Aujourd’hui, les efforts du Conservatoire se concentrent sur la pédagogie, pour rendre accessibles ces collections privées et diffuser les connaissances. Les collectionneur·euses particulier·ères comme Olivier Colin sont répertorié·es sur le site du Conservatoire et peuvent être contacté·es pour des visites. Le passionné se dit heureux de faire découvrir son jardin, mais il reconnaît que ce n’est pas toujours facile : « Je travaille, donc les visites sont forcément le weekend, et il faut que je sois à la maison à ce moment-là, avec le temps de le faire. »
Un autre niveau de collection privée : le mécénat
D’autres ont leurs portes grandes ouvertes. Au château de la Bourdaisière, près de Tours (Indre-et-Loire), Louis-Albert de Broglie dispose d’un jardin à la française dont la collection de tomates a été labellisée par le Conservatoire en 1996. C’est l’une des plus vastes de France. Le fils de Jean de Broglie, ancien secrétaire d’Etat sous Pompidou, a commencé en 2010 une collection de dahlias, qui compte aujourd’hui plus de 400 variétés différentes. Les visites sont ouvertes tout l’été sous le patronage de Nicolas Toutain, le jardinier en chef, employé à temps plein. À 37 ans, en pull léger sur une chemise, l’homme présente aussi bien que le potager.
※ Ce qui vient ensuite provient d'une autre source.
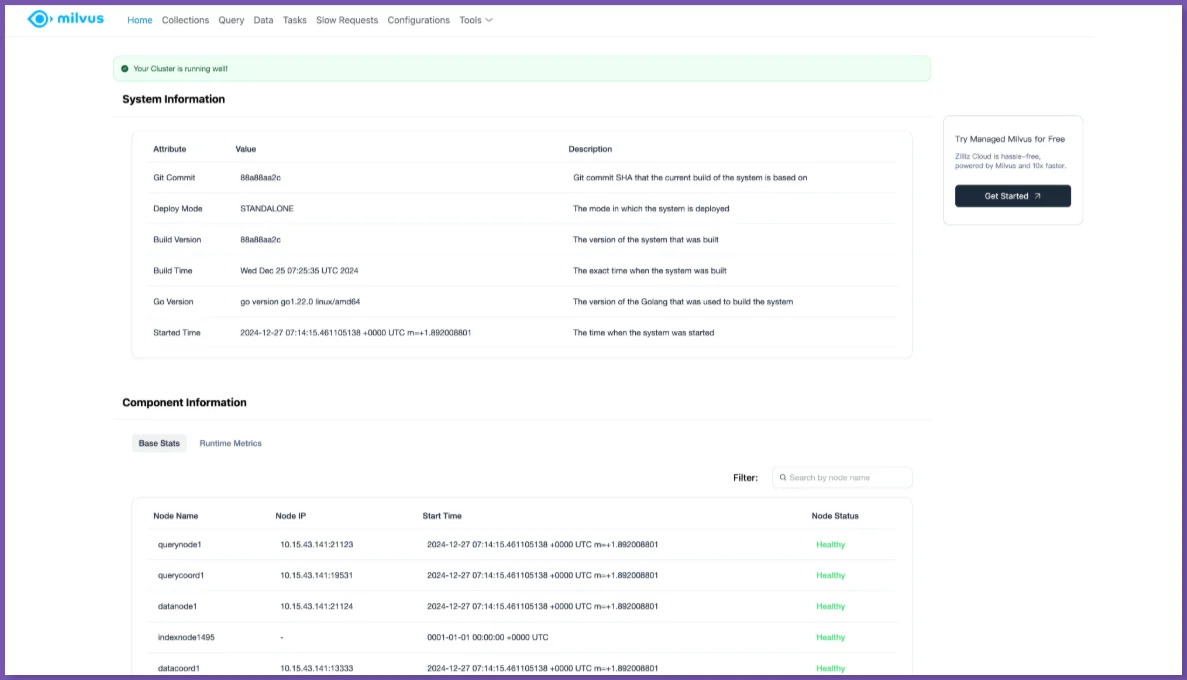Open the Tasks menu item
The width and height of the screenshot is (1187, 680).
(294, 20)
Affairé à planter des tubercules de dahlias tout juste sortis de la cave, Nicolas Toutain reconnaît que la collection privée nécessite d’immenses efforts. En mars, il faut replanter tous les dahlias et semer les 700 variétés de tomates. « L’organisation est stricte » explique-t-il en montrant de minuscules cases de semis étiquetées consciencieusement et référencées dans un tableau.
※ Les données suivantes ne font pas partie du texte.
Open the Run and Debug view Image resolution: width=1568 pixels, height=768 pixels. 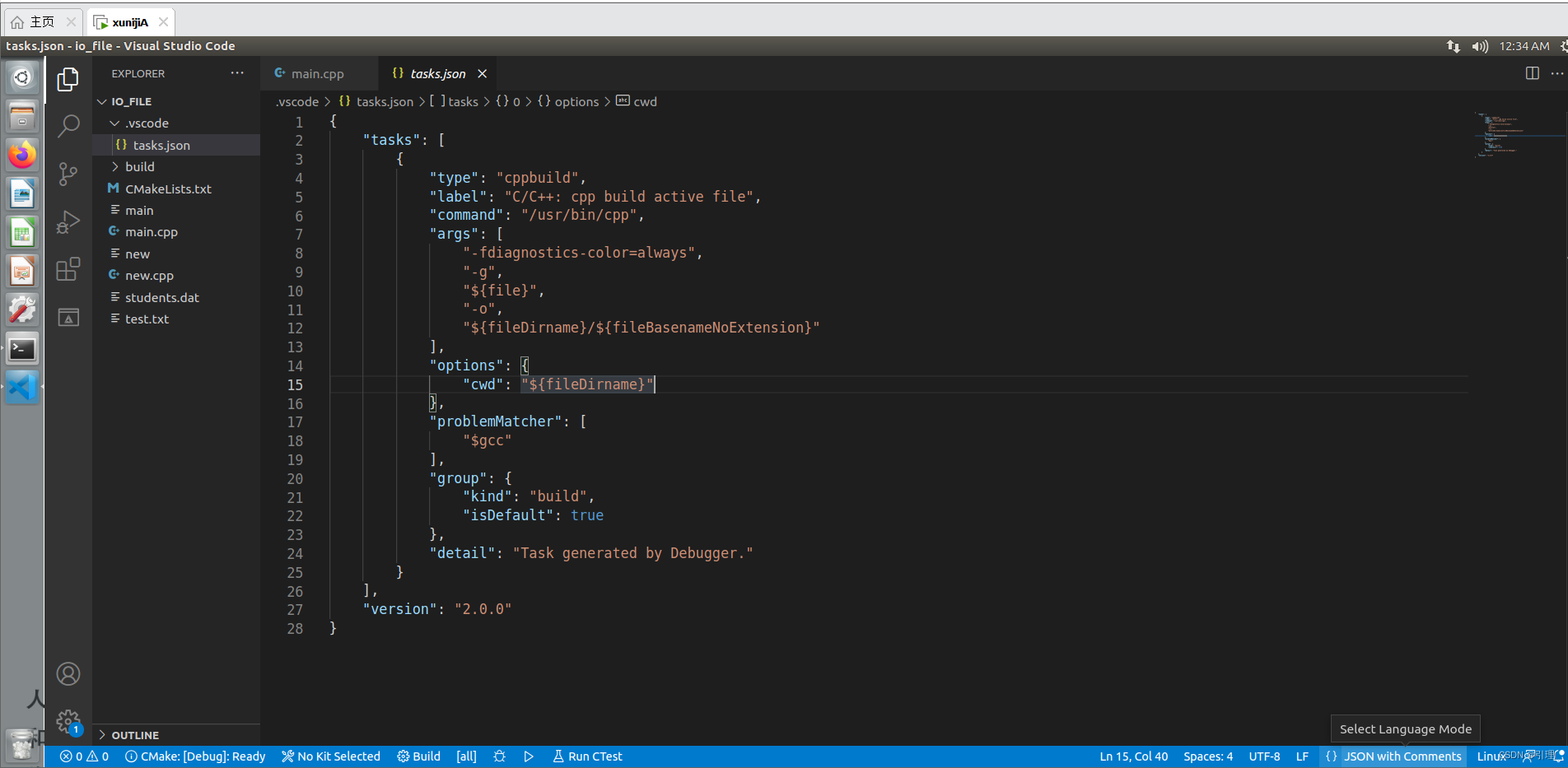(69, 221)
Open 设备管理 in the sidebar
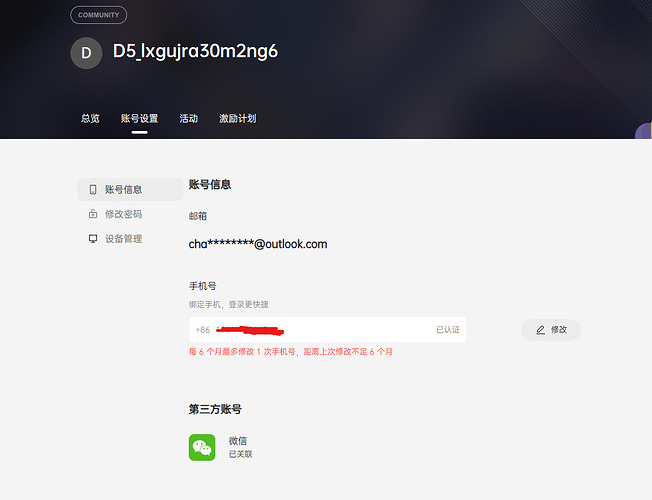Viewport: 652px width, 500px height. click(x=123, y=239)
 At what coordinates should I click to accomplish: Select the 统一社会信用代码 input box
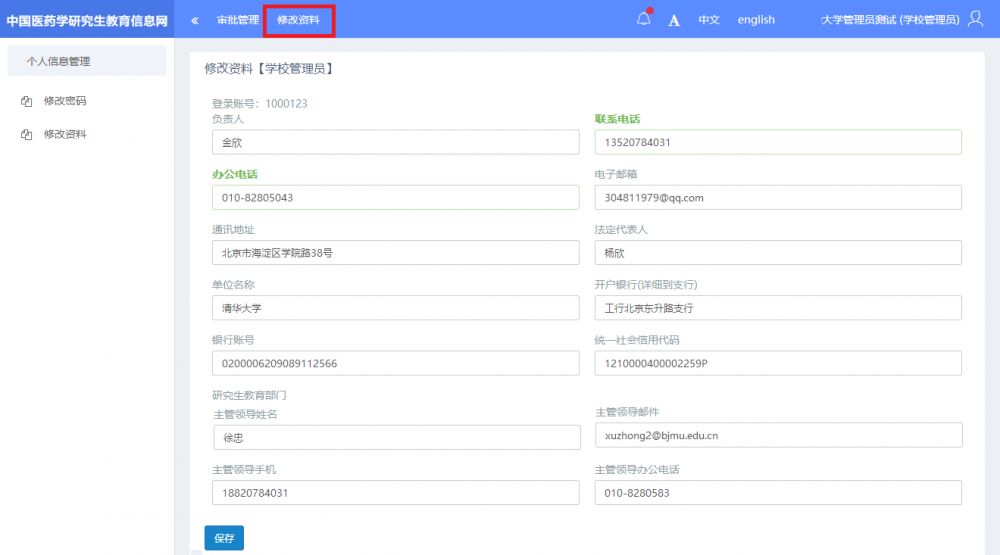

Malgré leur ampleur, les collections se constituent presque gratuitement : « Les nouvelles variétés proviennent souvent d’échanges avec d’autres passionnés, voire d’amateurs, qui nous les envoient. J’assure le renouvellement chaque année avec nos propres graines. » La vente des billets d’entrée couvre les coûts annexes, principalement le terreau. Mais le plus gros investissement reste le salaire du jardinier, qui, sans dévoiler le montant de celui-ci, reconnaît « gagner convenablement sa vie ».
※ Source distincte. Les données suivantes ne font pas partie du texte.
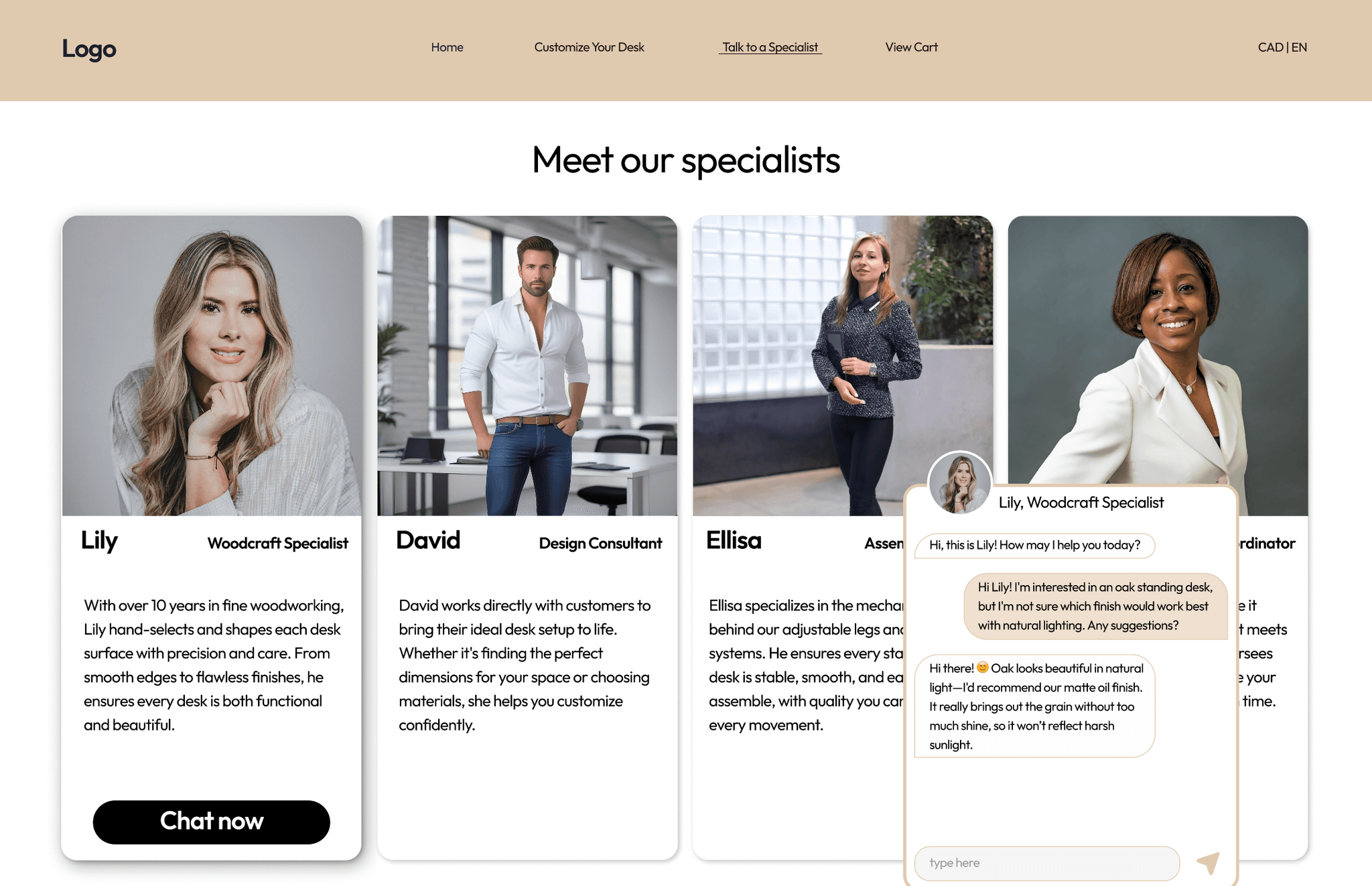Click the Logo in the header

[89, 48]
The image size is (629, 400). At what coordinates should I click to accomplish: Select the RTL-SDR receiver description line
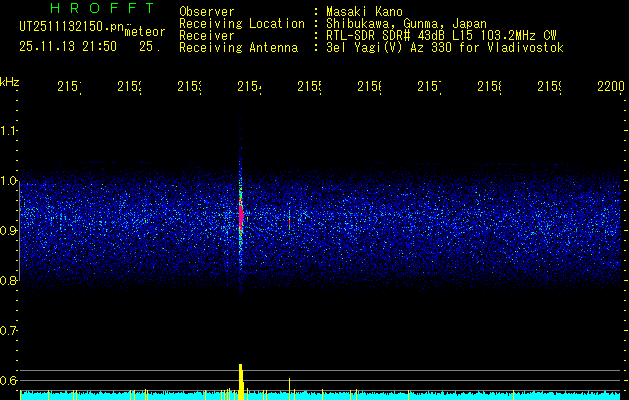pos(442,36)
La transmission, une affaire épineuse
Chaque année, près de 20 000 touristes viennent voir les collections de Broglie. L’intérêt est manifeste, mais tout·e collectionneur·se se pose la question de la transmission de son fantastique patrimoine végétal. A la Bourdaisière, les tomates survivront sûrement à Albert de Broglie grâce à la structure pérenne que représentent le château et son domaine. Si le château est vendu, le potager devrait subsister, et le ou la nouveau·elle propriétaire fera très probablement aussi appel à un·e jardinier·ère pour s’en occuper.
Olivier Colin, lui, n’a pas de successeur·se. « Je n’ai pas d’enfants, et personne ne se paierait ni ne donnerait de son temps pour reprendre ce genre de collection » lâche-t-il, sans remords. « Je ne peux pas demander à d’autres d’être aussi passionné que moi de mahonias !, ajoute-t-il en riant. Pour préserver la diversité de ces plantes, il multiplie ses spécimens rares pour en donner des exemplaires à d’autres collectionneurs de Mahonias. « Ma collection est assez complète aujourd’hui, j’en suis fier. C’est une forme d’accomplissement personnel, c’est mon œuvre, et elle disparaîtra un jour, comme moi. C’est comme ça » conclue-t-il paisiblement.